Collected data
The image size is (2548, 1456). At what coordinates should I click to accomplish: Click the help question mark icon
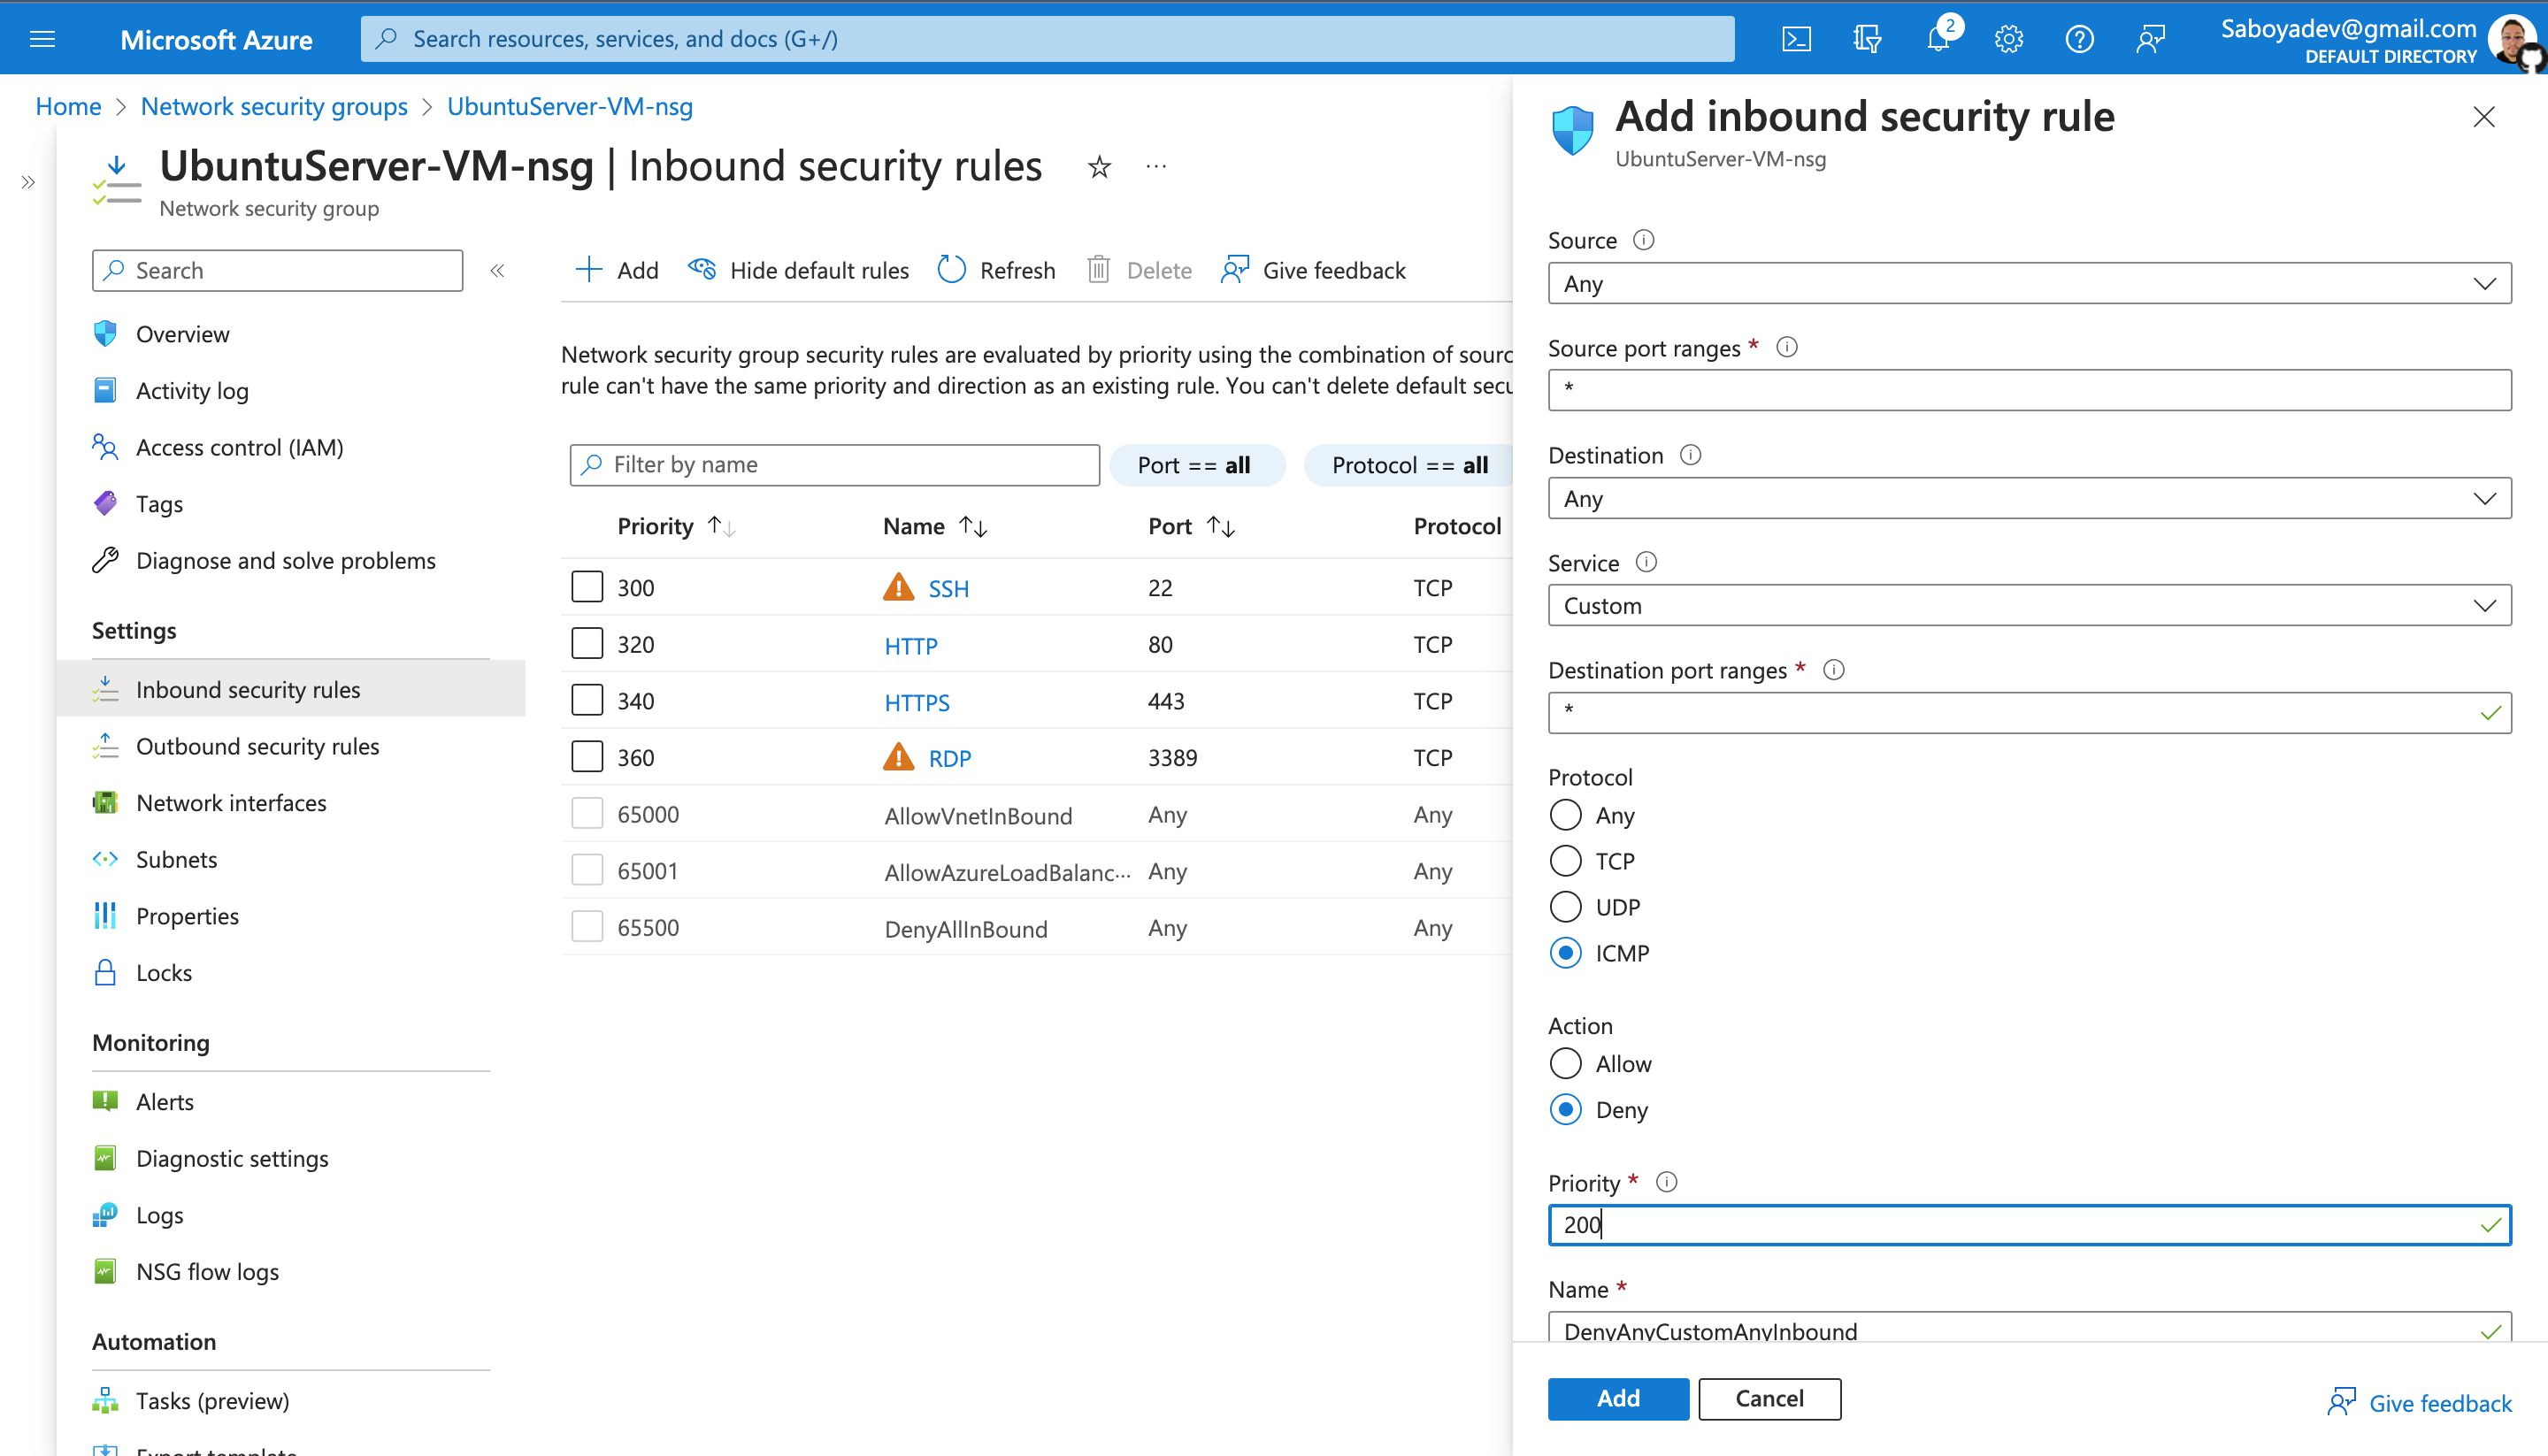click(2079, 39)
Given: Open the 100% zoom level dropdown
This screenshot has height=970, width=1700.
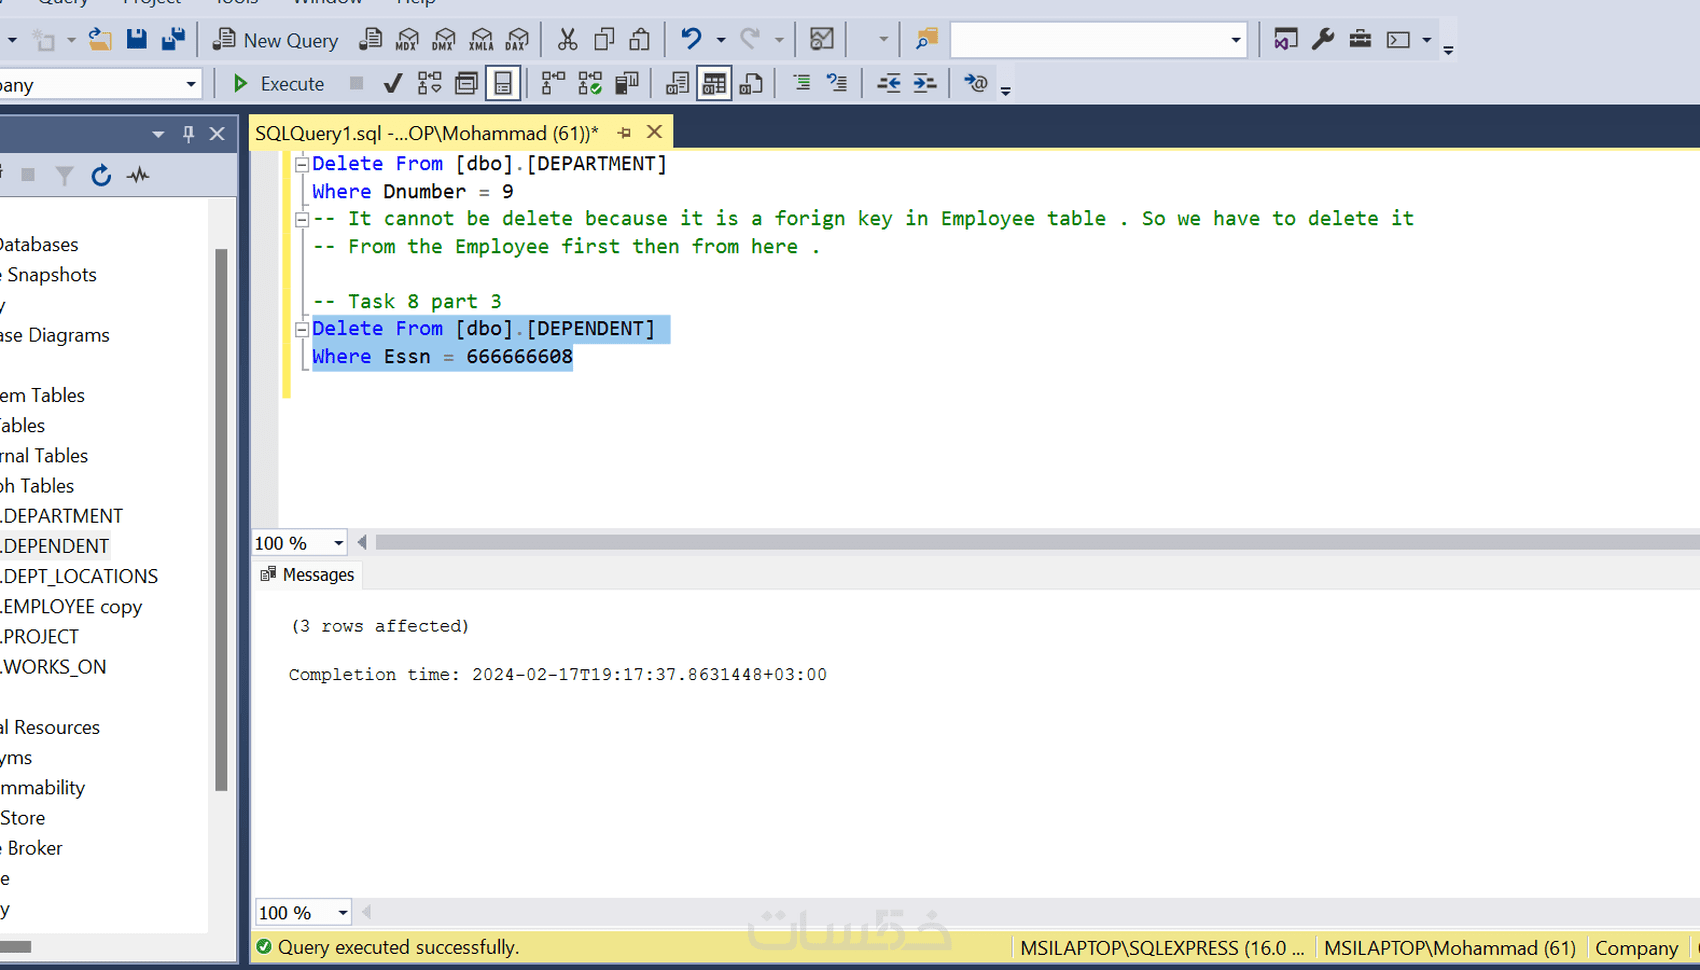Looking at the screenshot, I should [x=337, y=542].
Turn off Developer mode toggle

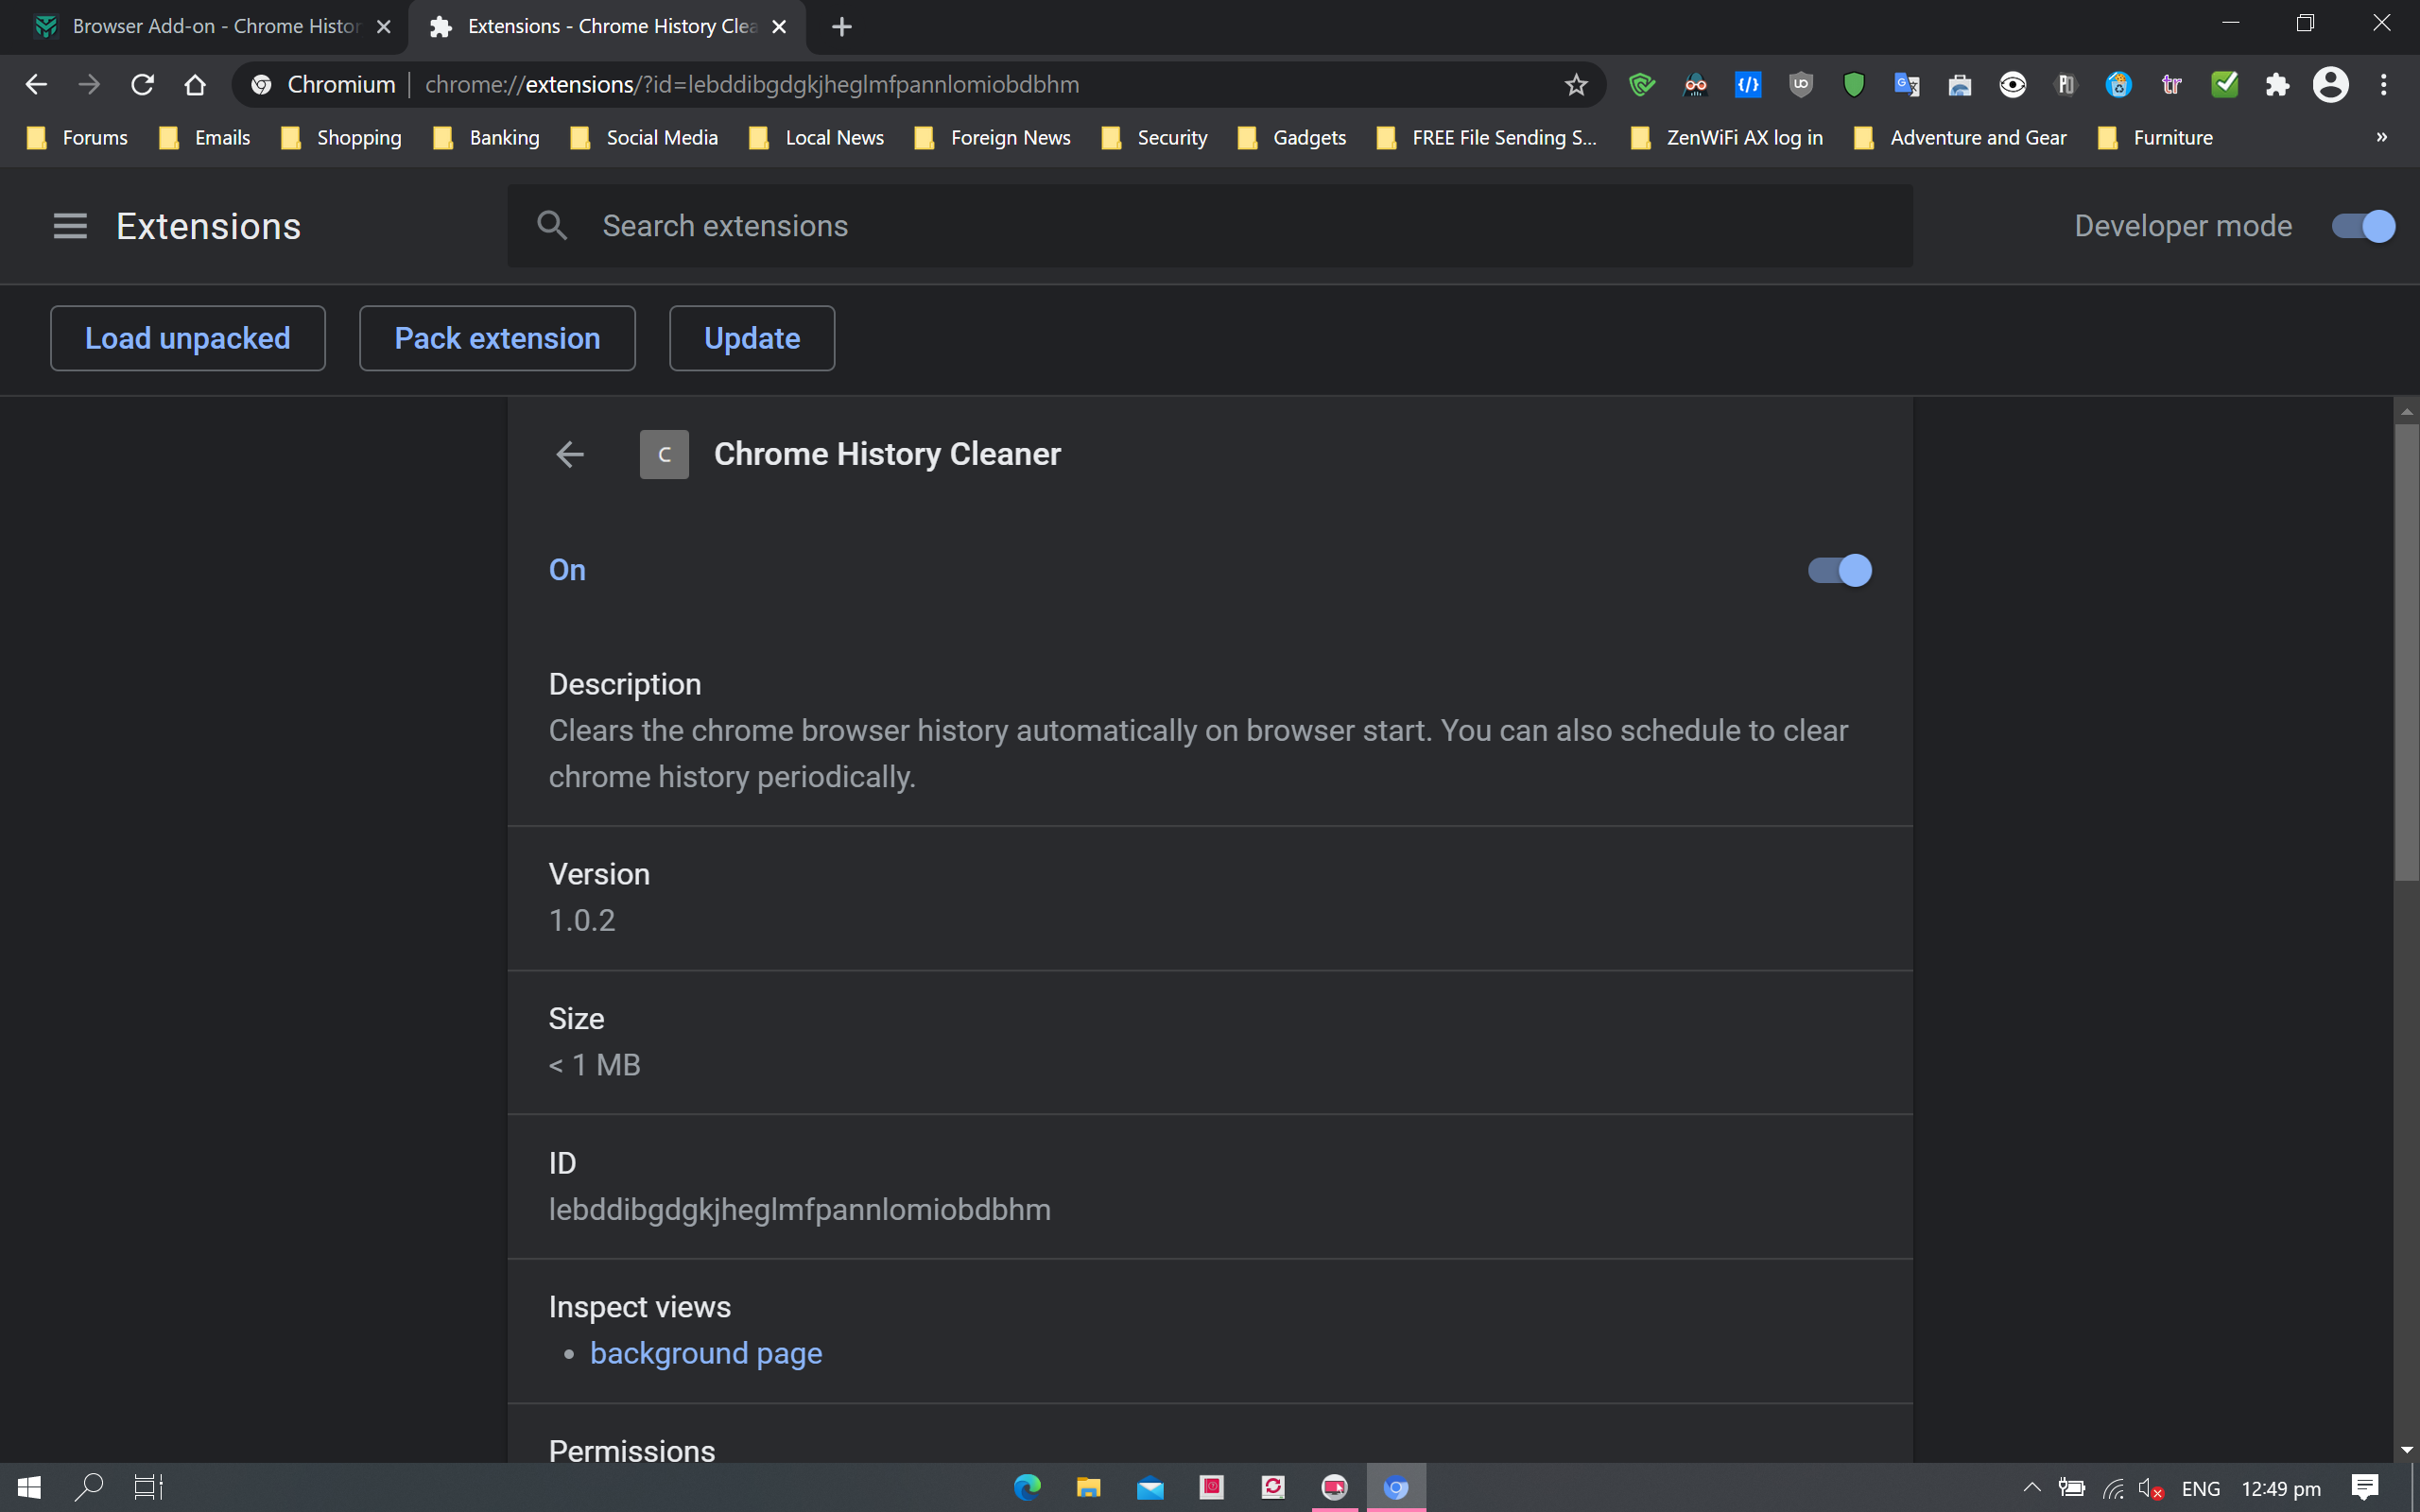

TASK OBJECTIVE:
Skip the images and restate each record above word for word.

RESULT OF THIS TASK:
The image size is (2548, 1456). At what coordinates should I click to accomplish: Click the help question mark icon
click(2079, 39)
Given: Open the 100% zoom level dropdown
This screenshot has height=970, width=1700.
Looking at the screenshot, I should [x=337, y=542].
Turn off Developer mode toggle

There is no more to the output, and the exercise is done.